▸ **Exercise instructions**
Among the records that follow, set down only the lines from the one containing "Phone (30, 743)" to the one containing "Essentiels uniquement [button] (1294, 1029)", both included, exactly.

Stored records:
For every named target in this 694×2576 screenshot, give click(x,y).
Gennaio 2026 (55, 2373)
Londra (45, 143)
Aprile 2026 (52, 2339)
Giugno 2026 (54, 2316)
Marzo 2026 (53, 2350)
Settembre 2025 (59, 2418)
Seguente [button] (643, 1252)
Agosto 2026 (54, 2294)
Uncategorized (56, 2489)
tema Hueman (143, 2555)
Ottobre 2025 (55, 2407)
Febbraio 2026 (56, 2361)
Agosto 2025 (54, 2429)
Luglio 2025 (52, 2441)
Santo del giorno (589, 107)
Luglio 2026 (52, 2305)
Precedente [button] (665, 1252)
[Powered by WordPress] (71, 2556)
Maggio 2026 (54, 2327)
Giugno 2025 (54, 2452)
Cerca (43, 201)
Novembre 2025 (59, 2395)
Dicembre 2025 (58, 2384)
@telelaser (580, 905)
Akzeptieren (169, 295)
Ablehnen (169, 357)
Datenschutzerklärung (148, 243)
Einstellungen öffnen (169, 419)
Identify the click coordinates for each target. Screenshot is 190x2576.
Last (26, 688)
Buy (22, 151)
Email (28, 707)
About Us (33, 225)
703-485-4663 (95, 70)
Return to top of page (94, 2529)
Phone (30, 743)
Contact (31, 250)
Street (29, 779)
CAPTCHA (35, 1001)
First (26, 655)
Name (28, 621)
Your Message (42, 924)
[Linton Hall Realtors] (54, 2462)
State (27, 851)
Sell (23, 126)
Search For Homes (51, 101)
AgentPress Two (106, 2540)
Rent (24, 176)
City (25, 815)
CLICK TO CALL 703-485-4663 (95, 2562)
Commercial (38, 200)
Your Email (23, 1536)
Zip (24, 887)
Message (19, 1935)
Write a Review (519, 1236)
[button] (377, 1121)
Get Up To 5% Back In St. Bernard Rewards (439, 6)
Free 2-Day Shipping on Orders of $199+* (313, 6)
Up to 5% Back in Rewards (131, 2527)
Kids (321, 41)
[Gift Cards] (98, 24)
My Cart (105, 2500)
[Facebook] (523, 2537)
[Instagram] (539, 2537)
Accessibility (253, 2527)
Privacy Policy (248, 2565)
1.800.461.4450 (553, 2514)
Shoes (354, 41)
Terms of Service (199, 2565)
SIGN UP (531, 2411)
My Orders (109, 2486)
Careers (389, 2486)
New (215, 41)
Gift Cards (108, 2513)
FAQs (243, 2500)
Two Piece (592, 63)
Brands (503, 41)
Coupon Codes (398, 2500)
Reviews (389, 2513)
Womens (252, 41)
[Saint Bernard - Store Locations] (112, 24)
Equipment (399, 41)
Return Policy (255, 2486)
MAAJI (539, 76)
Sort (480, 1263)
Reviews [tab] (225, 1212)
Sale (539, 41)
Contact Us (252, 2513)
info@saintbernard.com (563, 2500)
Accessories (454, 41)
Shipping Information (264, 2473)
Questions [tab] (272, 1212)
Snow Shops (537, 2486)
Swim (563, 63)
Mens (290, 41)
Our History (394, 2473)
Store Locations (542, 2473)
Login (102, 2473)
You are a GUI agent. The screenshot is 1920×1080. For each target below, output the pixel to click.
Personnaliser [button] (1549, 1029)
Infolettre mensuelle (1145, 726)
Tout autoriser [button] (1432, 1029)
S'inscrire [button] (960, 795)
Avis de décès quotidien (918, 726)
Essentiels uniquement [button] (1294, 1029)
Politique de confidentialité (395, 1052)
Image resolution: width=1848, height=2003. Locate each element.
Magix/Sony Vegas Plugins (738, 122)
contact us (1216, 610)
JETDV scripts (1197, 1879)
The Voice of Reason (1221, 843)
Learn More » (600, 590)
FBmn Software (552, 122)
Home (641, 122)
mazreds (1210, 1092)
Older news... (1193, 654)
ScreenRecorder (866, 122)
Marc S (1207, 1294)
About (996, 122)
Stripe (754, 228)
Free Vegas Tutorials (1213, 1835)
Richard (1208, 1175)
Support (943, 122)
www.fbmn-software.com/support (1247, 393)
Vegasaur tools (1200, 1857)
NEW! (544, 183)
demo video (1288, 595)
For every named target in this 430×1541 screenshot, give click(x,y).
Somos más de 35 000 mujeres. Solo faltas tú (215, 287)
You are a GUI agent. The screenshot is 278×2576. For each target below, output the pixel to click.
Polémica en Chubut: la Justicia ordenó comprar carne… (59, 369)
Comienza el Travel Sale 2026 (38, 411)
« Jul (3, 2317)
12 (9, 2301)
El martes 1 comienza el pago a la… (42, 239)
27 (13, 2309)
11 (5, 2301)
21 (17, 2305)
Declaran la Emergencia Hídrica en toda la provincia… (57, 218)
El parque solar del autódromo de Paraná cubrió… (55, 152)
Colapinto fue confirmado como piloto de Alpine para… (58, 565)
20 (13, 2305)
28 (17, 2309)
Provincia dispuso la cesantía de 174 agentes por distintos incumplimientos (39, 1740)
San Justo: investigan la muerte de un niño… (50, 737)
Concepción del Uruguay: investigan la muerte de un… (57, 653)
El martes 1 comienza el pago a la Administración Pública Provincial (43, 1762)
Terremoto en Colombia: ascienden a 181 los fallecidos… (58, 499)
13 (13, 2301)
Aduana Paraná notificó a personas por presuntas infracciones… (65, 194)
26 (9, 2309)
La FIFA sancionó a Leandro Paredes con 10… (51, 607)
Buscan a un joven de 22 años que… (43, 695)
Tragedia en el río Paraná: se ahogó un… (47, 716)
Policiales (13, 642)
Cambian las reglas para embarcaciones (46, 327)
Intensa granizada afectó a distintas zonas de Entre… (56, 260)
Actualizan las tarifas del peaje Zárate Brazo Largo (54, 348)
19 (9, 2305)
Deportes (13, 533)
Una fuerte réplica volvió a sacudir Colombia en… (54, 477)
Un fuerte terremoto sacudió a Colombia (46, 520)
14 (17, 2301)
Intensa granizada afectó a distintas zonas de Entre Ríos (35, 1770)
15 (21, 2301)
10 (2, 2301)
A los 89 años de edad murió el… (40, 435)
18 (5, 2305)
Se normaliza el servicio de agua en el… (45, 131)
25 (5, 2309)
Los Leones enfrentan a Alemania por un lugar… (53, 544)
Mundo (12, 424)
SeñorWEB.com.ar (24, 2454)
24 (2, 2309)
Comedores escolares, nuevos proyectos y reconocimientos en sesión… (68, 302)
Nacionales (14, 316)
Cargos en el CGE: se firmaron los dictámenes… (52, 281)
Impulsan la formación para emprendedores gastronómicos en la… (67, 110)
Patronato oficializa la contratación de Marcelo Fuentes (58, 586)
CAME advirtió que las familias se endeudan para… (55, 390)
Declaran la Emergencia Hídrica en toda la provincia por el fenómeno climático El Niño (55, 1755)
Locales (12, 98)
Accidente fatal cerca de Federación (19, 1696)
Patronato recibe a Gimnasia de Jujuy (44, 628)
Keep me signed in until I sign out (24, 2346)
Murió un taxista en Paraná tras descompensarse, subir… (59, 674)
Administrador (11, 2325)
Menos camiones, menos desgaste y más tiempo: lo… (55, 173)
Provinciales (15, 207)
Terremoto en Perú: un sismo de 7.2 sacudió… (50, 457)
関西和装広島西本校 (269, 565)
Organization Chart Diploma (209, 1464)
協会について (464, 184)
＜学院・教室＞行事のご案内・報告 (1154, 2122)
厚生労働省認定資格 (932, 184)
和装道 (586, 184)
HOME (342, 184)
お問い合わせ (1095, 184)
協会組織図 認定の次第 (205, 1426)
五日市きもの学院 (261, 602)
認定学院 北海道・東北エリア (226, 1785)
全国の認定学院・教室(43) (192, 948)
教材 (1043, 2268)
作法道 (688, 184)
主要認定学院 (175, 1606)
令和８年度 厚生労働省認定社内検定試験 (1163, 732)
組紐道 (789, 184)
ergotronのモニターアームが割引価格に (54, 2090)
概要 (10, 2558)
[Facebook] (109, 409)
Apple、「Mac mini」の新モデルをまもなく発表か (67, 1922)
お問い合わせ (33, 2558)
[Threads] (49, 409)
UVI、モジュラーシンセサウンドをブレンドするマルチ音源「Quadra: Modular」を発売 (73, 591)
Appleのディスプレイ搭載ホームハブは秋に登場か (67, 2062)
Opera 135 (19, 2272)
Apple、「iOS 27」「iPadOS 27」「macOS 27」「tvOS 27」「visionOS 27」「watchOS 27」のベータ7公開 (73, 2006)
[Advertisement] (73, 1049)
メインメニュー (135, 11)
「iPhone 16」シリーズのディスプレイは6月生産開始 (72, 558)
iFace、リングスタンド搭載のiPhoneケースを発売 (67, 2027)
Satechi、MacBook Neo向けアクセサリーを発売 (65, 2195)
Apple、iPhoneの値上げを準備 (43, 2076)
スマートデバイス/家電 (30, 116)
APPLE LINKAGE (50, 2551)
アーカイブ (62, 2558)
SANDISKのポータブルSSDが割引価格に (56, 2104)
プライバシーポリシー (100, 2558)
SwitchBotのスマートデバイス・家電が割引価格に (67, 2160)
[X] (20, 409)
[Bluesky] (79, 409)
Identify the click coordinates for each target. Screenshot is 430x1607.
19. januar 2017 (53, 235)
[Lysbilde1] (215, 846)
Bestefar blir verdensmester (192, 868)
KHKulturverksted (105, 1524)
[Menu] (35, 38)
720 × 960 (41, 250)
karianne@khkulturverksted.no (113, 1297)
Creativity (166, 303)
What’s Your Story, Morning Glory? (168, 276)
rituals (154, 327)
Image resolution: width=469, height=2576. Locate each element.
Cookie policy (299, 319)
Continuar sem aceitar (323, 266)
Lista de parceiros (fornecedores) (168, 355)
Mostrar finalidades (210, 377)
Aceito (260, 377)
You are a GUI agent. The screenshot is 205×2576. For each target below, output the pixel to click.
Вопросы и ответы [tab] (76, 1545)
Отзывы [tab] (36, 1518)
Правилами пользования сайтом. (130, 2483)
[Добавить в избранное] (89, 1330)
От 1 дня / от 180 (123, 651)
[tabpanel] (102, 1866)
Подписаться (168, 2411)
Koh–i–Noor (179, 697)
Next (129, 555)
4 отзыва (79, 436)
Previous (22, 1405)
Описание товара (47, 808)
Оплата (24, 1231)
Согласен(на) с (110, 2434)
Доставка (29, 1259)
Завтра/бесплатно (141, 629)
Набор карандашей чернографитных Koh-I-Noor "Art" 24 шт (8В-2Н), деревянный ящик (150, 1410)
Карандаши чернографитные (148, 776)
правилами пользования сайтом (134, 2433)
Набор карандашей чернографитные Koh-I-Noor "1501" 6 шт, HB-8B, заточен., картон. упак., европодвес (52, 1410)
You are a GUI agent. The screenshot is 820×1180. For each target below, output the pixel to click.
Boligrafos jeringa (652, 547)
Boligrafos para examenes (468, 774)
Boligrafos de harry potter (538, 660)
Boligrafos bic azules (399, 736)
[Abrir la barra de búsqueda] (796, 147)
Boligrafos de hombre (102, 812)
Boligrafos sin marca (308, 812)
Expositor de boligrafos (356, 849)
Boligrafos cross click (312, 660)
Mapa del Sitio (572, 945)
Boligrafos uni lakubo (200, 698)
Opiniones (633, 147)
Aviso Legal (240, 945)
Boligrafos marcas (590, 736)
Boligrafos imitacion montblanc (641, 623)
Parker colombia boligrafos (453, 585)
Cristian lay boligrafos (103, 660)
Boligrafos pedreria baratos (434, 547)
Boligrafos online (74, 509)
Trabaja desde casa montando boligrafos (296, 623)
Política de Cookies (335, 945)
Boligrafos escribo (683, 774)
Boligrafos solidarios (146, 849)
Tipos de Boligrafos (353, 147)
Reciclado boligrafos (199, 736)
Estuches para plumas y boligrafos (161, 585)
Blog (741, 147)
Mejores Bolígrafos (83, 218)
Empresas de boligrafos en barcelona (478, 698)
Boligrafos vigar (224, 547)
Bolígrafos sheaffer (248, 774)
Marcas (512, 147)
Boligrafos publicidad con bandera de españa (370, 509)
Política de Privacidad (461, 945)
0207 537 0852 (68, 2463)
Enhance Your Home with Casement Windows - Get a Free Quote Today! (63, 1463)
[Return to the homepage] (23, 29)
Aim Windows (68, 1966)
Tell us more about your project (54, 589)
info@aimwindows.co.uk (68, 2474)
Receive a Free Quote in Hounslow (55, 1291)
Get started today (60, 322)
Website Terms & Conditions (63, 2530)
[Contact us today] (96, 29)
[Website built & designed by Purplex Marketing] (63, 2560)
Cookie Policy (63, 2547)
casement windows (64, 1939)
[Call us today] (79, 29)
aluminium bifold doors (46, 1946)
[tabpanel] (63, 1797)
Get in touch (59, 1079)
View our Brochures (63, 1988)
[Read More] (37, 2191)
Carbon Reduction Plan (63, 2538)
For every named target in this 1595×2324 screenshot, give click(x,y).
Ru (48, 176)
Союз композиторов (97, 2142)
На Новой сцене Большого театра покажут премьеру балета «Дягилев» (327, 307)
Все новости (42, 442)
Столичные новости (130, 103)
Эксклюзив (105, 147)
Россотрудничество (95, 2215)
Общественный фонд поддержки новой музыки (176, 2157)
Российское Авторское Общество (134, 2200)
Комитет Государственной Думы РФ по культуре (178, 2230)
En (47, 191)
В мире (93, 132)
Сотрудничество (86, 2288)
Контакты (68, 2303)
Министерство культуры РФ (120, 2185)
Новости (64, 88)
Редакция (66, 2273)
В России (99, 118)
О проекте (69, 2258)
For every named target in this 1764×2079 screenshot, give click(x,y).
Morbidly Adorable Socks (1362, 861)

▸ **Task response**
Phone (30, 743)
Contact (31, 250)
Street (29, 779)
CAPTCHA (35, 1001)
First (26, 655)
Name (28, 621)
Your Message (42, 924)
[Linton Hall Realtors] (54, 2462)
State (27, 851)
Sell (23, 126)
Search For Homes (51, 101)
AgentPress Two (106, 2540)
Rent (24, 176)
City (25, 815)
CLICK TO CALL 703-485-4663 (95, 2562)
Commercial (38, 200)
Your Email (23, 1536)
Zip (24, 887)
Message (19, 1935)
Write a Review (519, 1236)
[button] (377, 1121)
Get Up To 5% Back In St. Bernard Rewards (439, 6)
Free 2-Day Shipping on Orders of $199+* (313, 6)
Up to 5% Back in Rewards (131, 2527)
Kids (321, 41)
[Gift Cards] (98, 24)
My Cart (105, 2500)
[Facebook] (523, 2537)
[Instagram] (539, 2537)
Accessibility (253, 2527)
Privacy Policy (248, 2565)
1.800.461.4450 (553, 2514)
Shoes (354, 41)
Terms of Service (199, 2565)
SIGN UP (531, 2411)
My Orders (109, 2486)
Careers (389, 2486)
New (215, 41)
Gift Cards (108, 2513)
FAQs (243, 2500)
Two Piece (592, 63)
Brands (503, 41)
Coupon Codes (398, 2500)
Reviews (389, 2513)
Womens (252, 41)
[Saint Bernard - Store Locations] (112, 24)
Equipment (399, 41)
Return Policy (255, 2486)
MAAJI (539, 76)
Sort (480, 1263)
Reviews [tab] (225, 1212)
Sale (539, 41)
Contact Us (252, 2513)
info@saintbernard.com (563, 2500)
Accessories (454, 41)
Shipping Information (264, 2473)
Questions [tab] (272, 1212)
Snow Shops (537, 2486)
Swim (563, 63)
Mens (290, 41)
Our History (394, 2473)
Store Locations (542, 2473)
Login (102, 2473)
You are a GUI agent. The screenshot is 1920×1080. For each target below, output the pixel to click.
Personnaliser [button] (1549, 1029)
Infolettre mensuelle (1145, 726)
Tout autoriser [button] (1432, 1029)
S'inscrire [button] (960, 795)
Avis de décès quotidien (918, 726)
Essentiels uniquement [button] (1294, 1029)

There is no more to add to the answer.